Instructions to follow: Reproduce the rows below verbatim, beginning with the line containing "Task: Click the median triangle for Dec 14" and continuing through the line containing "This screenshot has width=496, height=360. [x=458, y=242]", with both of those lines included. Leave the pictures out of your reproduction.

Dataset records:
— BEGIN —

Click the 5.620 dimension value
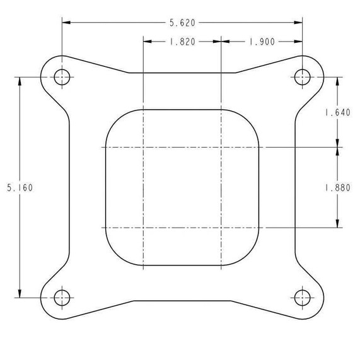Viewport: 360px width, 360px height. pos(182,23)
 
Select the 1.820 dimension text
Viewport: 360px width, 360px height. pos(182,42)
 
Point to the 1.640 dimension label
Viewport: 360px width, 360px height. pos(337,113)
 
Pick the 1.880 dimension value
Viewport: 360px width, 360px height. pos(337,187)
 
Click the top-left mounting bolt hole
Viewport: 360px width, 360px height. pos(62,78)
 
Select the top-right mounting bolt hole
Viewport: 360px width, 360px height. pos(302,78)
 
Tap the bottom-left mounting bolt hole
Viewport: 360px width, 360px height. pos(62,296)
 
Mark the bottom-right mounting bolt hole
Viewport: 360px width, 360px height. pos(302,296)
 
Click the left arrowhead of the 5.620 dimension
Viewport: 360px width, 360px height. pos(66,23)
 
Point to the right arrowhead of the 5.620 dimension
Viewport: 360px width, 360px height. pos(298,23)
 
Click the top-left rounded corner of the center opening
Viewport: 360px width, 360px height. pos(115,120)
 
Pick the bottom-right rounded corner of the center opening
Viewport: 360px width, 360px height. pos(250,255)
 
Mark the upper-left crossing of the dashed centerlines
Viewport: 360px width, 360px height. pos(144,148)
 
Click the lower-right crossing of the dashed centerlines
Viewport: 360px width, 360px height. pos(221,227)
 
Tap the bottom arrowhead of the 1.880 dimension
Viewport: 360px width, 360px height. pos(337,223)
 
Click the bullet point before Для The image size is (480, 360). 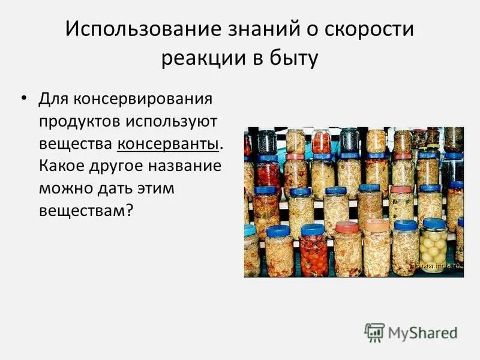25,97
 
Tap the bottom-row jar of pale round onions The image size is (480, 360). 433,247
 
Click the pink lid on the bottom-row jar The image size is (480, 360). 347,227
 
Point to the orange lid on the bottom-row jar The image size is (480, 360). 377,225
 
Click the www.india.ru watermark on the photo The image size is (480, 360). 439,265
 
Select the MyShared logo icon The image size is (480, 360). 374,332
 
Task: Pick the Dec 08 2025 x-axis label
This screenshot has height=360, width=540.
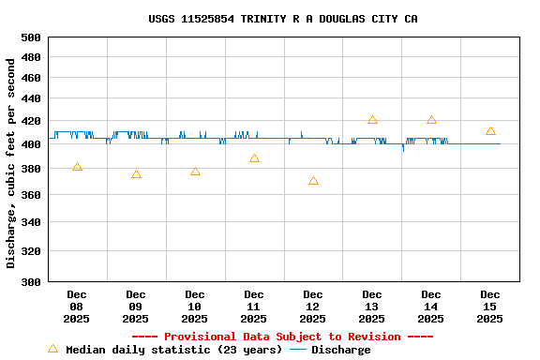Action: [x=77, y=307]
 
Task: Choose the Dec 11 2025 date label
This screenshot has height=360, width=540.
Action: [x=254, y=307]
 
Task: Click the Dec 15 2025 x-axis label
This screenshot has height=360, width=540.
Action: [x=490, y=307]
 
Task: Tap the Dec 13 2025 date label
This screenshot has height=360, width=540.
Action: [x=372, y=307]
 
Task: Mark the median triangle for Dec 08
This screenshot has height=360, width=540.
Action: [x=77, y=167]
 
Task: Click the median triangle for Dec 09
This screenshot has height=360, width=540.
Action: [x=136, y=174]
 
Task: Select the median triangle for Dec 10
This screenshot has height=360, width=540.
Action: [x=195, y=172]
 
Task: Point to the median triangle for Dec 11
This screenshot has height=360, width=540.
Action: [x=254, y=158]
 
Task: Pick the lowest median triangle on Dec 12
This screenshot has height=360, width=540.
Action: [x=313, y=181]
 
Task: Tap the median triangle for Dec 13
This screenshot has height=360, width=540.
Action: [x=372, y=120]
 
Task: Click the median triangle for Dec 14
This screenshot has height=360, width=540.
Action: [x=431, y=120]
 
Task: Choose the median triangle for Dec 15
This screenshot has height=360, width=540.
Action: [x=490, y=131]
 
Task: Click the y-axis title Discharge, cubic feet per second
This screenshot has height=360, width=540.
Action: [x=11, y=163]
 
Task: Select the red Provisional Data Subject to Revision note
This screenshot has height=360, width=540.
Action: [x=282, y=337]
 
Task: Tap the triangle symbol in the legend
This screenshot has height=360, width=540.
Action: [x=52, y=349]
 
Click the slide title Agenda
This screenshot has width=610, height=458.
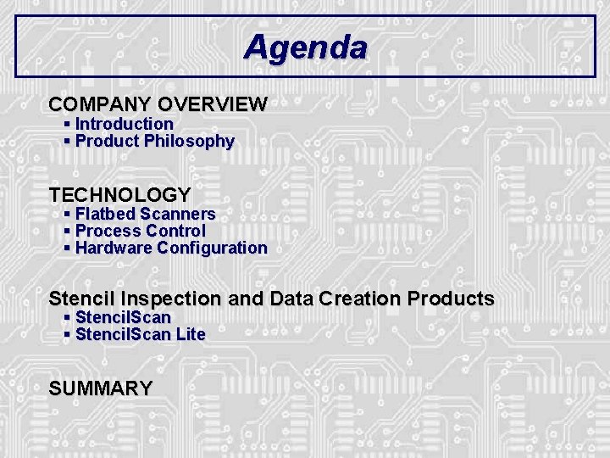pos(305,47)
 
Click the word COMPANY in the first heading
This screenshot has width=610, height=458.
pos(100,105)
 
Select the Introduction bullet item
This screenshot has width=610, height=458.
pos(124,124)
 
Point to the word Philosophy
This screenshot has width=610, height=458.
pos(189,142)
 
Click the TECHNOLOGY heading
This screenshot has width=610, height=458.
pos(119,195)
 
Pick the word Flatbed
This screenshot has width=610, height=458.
pos(105,214)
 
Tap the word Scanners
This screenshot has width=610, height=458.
pos(178,214)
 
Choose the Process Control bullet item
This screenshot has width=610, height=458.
pos(140,231)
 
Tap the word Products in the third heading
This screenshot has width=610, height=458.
pos(451,299)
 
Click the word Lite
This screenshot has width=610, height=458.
pos(191,334)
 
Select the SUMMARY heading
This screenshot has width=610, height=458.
pos(101,388)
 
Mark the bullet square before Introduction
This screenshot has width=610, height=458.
pos(68,125)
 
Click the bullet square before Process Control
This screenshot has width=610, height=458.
pos(68,232)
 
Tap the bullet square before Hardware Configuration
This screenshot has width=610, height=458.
pos(68,249)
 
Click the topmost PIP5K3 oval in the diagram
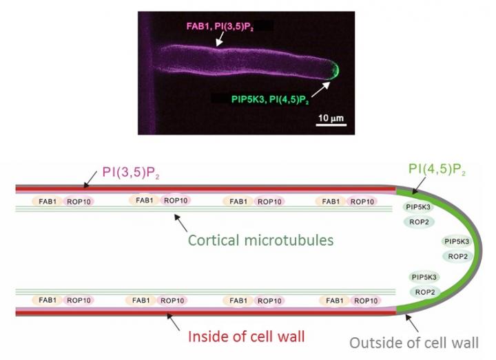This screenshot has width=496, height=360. [x=418, y=207]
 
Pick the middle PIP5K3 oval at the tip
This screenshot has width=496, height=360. [x=458, y=242]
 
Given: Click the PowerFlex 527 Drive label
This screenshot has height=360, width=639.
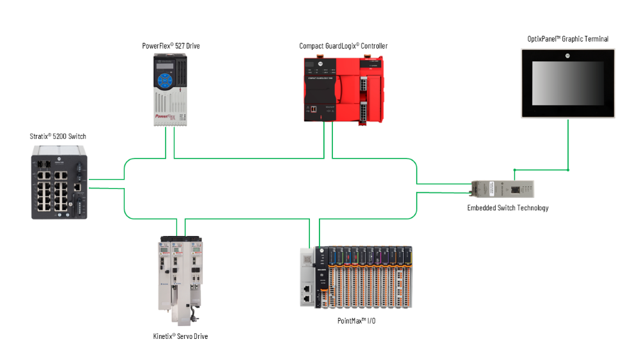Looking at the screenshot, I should [x=175, y=46].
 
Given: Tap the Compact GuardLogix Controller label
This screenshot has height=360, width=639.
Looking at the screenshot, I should [x=343, y=46].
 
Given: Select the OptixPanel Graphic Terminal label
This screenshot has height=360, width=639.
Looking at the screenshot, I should [x=567, y=39].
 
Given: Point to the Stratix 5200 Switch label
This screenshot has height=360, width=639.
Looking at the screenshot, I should [x=58, y=136].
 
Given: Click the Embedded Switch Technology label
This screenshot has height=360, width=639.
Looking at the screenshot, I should [x=507, y=208].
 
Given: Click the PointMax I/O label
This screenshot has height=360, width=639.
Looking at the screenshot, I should [x=356, y=320].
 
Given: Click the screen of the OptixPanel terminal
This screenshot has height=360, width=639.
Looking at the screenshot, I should [x=567, y=84].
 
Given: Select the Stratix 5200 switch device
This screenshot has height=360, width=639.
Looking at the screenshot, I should [x=59, y=182].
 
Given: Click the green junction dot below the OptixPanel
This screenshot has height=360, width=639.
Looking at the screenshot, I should [x=568, y=170].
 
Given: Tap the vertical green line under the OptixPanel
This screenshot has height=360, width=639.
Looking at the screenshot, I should [x=568, y=144].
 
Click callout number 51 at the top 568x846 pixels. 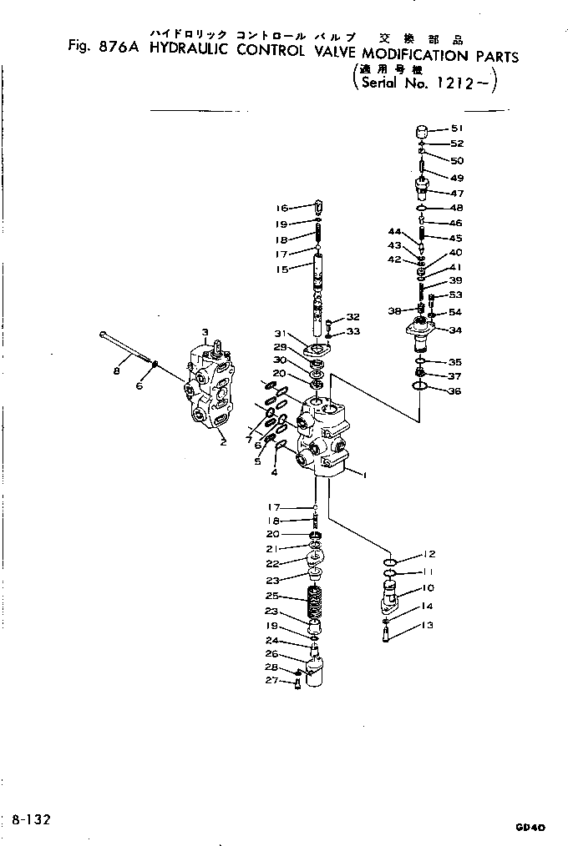tap(456, 128)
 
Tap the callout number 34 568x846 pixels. tap(456, 330)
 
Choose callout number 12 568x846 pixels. tap(429, 554)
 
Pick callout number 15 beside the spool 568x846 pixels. tap(281, 269)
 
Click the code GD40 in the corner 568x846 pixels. tap(530, 828)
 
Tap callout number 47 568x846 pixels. tap(457, 193)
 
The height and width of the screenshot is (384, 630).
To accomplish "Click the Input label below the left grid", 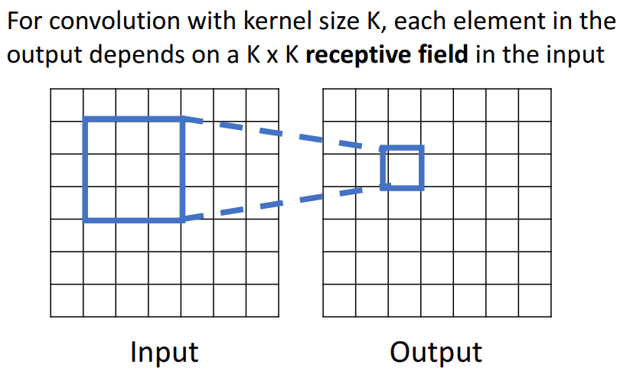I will [164, 353].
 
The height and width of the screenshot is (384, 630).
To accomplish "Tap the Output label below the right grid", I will [436, 353].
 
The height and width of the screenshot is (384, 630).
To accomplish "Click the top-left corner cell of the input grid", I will [67, 105].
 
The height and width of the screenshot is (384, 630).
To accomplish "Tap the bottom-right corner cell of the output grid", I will [534, 300].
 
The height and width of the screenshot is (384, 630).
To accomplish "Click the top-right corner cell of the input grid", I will [262, 105].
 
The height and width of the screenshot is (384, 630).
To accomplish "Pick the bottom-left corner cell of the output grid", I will [339, 300].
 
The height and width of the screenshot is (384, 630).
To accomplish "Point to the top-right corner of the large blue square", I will [182, 119].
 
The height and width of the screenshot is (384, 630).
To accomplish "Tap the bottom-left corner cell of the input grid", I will [67, 300].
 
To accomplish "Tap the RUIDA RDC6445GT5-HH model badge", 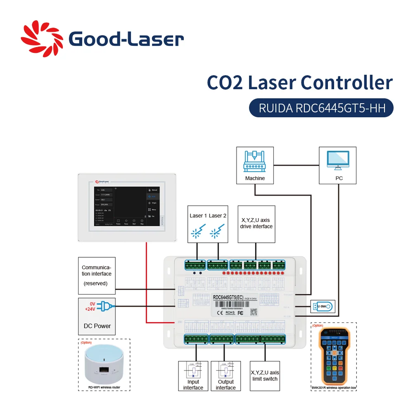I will pos(321,108).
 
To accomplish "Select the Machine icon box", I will pos(254,165).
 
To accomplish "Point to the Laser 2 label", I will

— END —

Response to this task:
Task: Click the median triangle for Dec 14
This screenshot has height=360, width=540.
Action: [x=431, y=120]
 
Task: Choose the median triangle for Dec 15
This screenshot has height=360, width=540.
Action: [x=490, y=131]
 
Task: Click the y-axis title Discharge, cubic feet per second
This screenshot has height=360, width=540.
Action: [x=11, y=163]
 
Task: Select the red Provisional Data Subject to Revision note
This screenshot has height=360, width=540.
Action: [x=282, y=337]
 
Task: Tap the triangle symbol in the legend
This screenshot has height=360, width=540.
Action: [x=52, y=349]
 
Click the slide title Agenda
This screenshot has width=610, height=458.
pos(305,47)
 
Click the word COMPANY in the first heading
This screenshot has width=610, height=458.
pos(100,105)
 
Select the Introduction bullet item
This screenshot has width=610, height=458.
pos(124,124)
 
Point to the word Philosophy
This screenshot has width=610, height=458.
pos(189,142)
 
Click the TECHNOLOGY heading
This screenshot has width=610, height=458.
pos(119,195)
 
Pick the word Flatbed
This screenshot has width=610, height=458.
pos(105,214)
 
Tap the word Scanners
This screenshot has width=610, height=458.
pos(178,214)
 
Choose the Process Control bullet item
This screenshot has width=610, height=458.
pos(140,231)
 
Tap the word Products in the third heading
This screenshot has width=610, height=458.
pos(451,299)
 
Click the word Lite
This screenshot has width=610, height=458.
pos(191,334)
 
Select the SUMMARY heading
This screenshot has width=610, height=458.
pos(101,388)
 
Mark the bullet square before Introduction
This screenshot has width=610, height=458.
pos(68,125)
 
Click the bullet square before Process Control
This screenshot has width=610, height=458.
pos(68,232)
 
Tap the bullet square before Hardware Configuration
This screenshot has width=610, height=458.
pos(68,249)
 
Click the topmost PIP5K3 oval in the diagram
This screenshot has width=496, height=360. [x=418, y=207]
 
Pick the middle PIP5K3 oval at the tip
This screenshot has width=496, height=360. [x=458, y=242]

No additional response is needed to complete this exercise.